"No, no, we must talk about it," she said, "only I find it so difficult to begin. There are some things—one thing at all events that you don't know and that I find it very hard to tell you. But let's wait until after lunch. You had no breakfast, and I know a funny little lost place on our way, where we can get something to eat. It won't be anything but ham and eggs, and bread and cheese, of course."
Arthur felt that he wanted nothing better just then, and said so.
"Afterwards," she concluded, "we will go to that place where you look across to the South Downs, and—and—have it all out."
He was quite content with that. Whatever "having it all out" might portend, she was treating him now frankly and with a certain confidence. Her manner since they had left Hartling behind them, had completely changed. She might presently criticise him in a way that he would find intolerable. They might openly quarrel. But anything would be better to endure than that air of contempt and reserve she had displayed at breakfast. He would, at least, be given the opportunity to defend himself. He felt sure that she had not understood his attitude, as yet.
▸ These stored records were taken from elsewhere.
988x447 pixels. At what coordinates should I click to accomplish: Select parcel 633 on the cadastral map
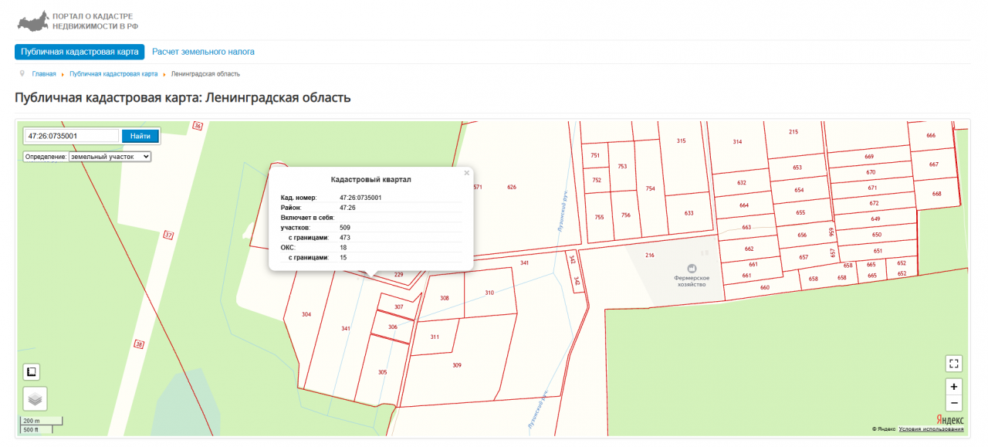click(689, 214)
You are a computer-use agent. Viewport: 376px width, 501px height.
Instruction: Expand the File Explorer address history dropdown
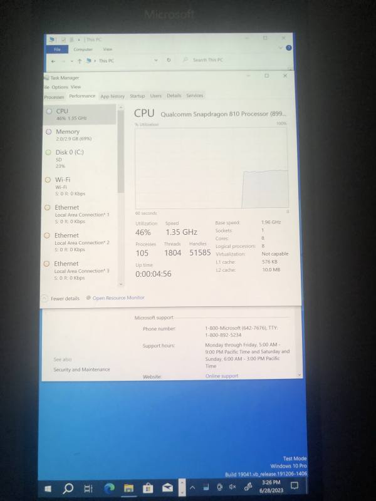point(156,60)
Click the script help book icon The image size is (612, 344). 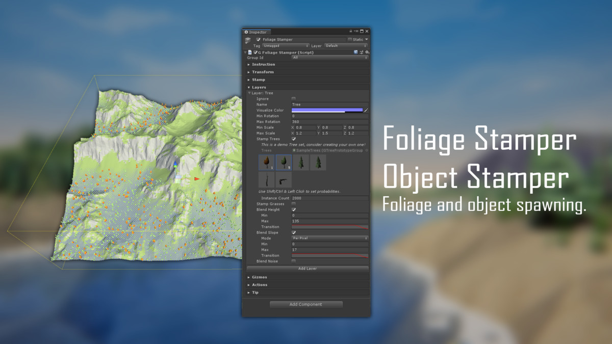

Their immediate difficulty was to find a topic of conversation that would avoid any kind of reference to the affairs of Hartling, and a few experiments further demonstrated how the thought of those affairs was, just then, obsessing them to the exclusion of all other interests. All that seemed possible were disjointed scraps of comment upon the scenery, or the wild flowers and ferns of that luxuriant Sussex country—until they reached Eleanor's little wayside inn, and could drop into the familiar interchanges of two rather hungry young people awaiting the inevitable fried ham and eggs that was being prepared for them.
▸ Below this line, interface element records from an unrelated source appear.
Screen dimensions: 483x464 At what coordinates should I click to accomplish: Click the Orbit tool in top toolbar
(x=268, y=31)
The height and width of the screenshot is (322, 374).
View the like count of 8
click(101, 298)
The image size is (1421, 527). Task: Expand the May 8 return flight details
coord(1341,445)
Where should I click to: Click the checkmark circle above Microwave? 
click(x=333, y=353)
The inn lay in a valley, and as soon as they finished their meal, Eleanor pointed to the hill in front of them.
"We have to climb that and then we are there," she said. "Shall we go now?"
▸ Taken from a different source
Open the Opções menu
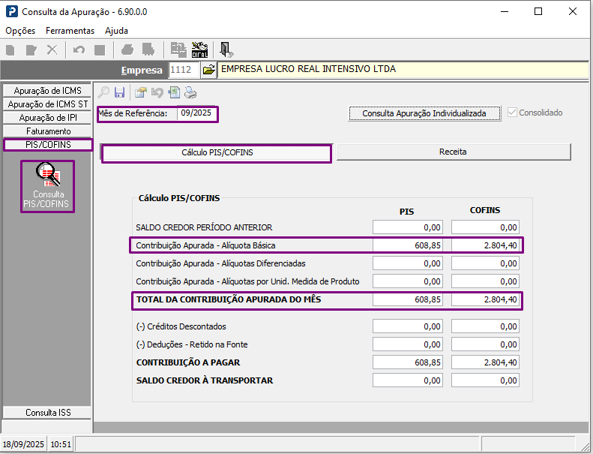This screenshot has width=593, height=454. pos(20,31)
Arthur agreed willingly enough. He was both eager and apprehensive; at once anxious to hear what she had to say and a little fearful of the effect. So long as they could walk together in silence he had a pleasant feeling of content in her company. Surely she liked him better since they had been alone together? She had not given the least sign of despising him in the course of the past two hours.
Yet even when they had reached the summit of the hill that marked the limit of their journey, Eleanor still hesitated.